Using ligand-based virtual screening to allosterically stabilize the activated state of a GPCR

Abstract

G-protein coupled receptors play an essential role in many biological processes. Despite an increase in the number of solved X-ray crystal structures of G-protein coupled receptors, capturing a G-protein coupled receptor in its activated state for structural analysis has proven to be difficult. An unexplored paradigm is stabilization of one or more conformational states of a G-protein coupled receptor via binding a small molecule to the intracellular loops. A short tetrazole peptidomimetic based on the photoactivated state of rhodopsin-bound structure of Gt(alpha)(340-350) was previously designed and shown to stabilize the photoactivated state of rhodopsin, the G-protein coupled receptor involved in vision. A pharmacophore model derived from the designed tetrazole tetrapeptide was used for ligand-based virtual screening to enhance the possible discovery of novel scaffolds. Maybridge Hitfinder and National Cancer Institute diversity libraries were screened for compounds containing the pharmacophore. Forty-seven compounds resulted from virtually screening the Maybridge library, whereas no hits resulted with the National Cancer Institute library. Three of the 47 Maybridge compounds were found to stabilize the MII state. As these compounds did not inhibit binding of transducin to photoactivated state of rhodopsin, they were assumed to be allosteric ligands.
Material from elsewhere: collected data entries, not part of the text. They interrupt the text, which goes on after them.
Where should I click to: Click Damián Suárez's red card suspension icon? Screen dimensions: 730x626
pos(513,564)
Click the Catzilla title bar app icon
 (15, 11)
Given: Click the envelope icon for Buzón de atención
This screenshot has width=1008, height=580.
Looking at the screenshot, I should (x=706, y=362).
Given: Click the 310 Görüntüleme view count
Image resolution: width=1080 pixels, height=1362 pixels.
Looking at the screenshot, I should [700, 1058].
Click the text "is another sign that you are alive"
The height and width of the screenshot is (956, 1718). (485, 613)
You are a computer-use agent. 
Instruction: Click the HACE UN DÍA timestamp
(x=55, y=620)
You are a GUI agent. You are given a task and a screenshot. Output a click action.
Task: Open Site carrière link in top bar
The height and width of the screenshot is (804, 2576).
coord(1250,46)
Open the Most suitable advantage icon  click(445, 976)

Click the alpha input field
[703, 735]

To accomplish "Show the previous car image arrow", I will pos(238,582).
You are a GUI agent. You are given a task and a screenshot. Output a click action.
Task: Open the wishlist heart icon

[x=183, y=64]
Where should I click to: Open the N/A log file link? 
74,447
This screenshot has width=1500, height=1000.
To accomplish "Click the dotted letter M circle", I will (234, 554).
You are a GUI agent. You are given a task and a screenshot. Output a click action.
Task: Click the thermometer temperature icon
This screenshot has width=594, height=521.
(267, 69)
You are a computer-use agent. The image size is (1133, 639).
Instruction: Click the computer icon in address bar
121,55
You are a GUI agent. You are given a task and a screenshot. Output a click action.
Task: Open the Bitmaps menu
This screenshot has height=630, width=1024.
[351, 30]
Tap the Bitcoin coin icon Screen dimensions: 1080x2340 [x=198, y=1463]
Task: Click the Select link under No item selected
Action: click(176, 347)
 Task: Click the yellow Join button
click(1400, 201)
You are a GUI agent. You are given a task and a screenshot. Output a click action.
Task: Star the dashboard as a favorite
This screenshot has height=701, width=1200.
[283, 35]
These compounds are potentially useful for crystallographic studies where complexes with these compounds might capture rhodopsin in its activated conformational state.

Figure 1

a. Tetrazole peptidomimetic aligned with the first model from the TrNOE NMR structure of Gt_α(340-350) (PDB ID: 1AQG). The TrNOE structure is shown in gray, and the tetrazole peptidomimetic is shown in green. b. Pharmacophore model with spatial features and distance constraints. Rendered using Pymol (42).

Figure 2

The hit compounds from the initial screen. Compounds 3, 4, and 5 stabilized the MII state.

Figure 3

Experimental results of extra MII stabilization. The dark spectrum from the UV/Vis scan was subtracted from the spectrum taken after the rhodopsin was exposed to light. Compounds: A. 3 (100mM), B. 4 (25mM), C. 5 (50mM) are shown. The light gray trace shows the MII stabilization and MI depletion with no compound, and the dark trace shows MII stabilization and MI depletion when compound is present. In this test, there is a large difference between MII stabilization in the sample containing the compound versus the sample with no compound.

Figure 4

Dose-dependent stabilization of extra MII in the presence of specified compounds. The curves were fit using Kaleidagraph 4.0 with the maximal amount of extra MII being the saturating amount of extra MII for an individual compound and not the maximal MII from the peptide VLEDLKSCGLF. The EC50 values for compounds 1, 2, and 3 were 16.3±12.3 mM, 3.0±0.28 mM, and 11.8±6.7 mM, respectively.

Figure 5

Binding and Release Assay Results. A. Results of compounds found via ligand-based virtual screening L1. Positive Control; L2. Negative Control; L3. 1 (12.5 mM), L4. 2 (50 mM); L5. 3 (25 mM); L6. 4 (12.5 mM); L7. 5 (12.5 mM). B. Results from the high affinity peptide L1. Positive Control; L2. Negative Control; L3. 1 mM. All of the bands with compound added look similar to the positive control. If the compound inhibited transducin from binding to rhodopsin, the bands would have looked similar to the negative control. At these concentrations, the compounds do not inhibit transducin from binding to rhodopsin.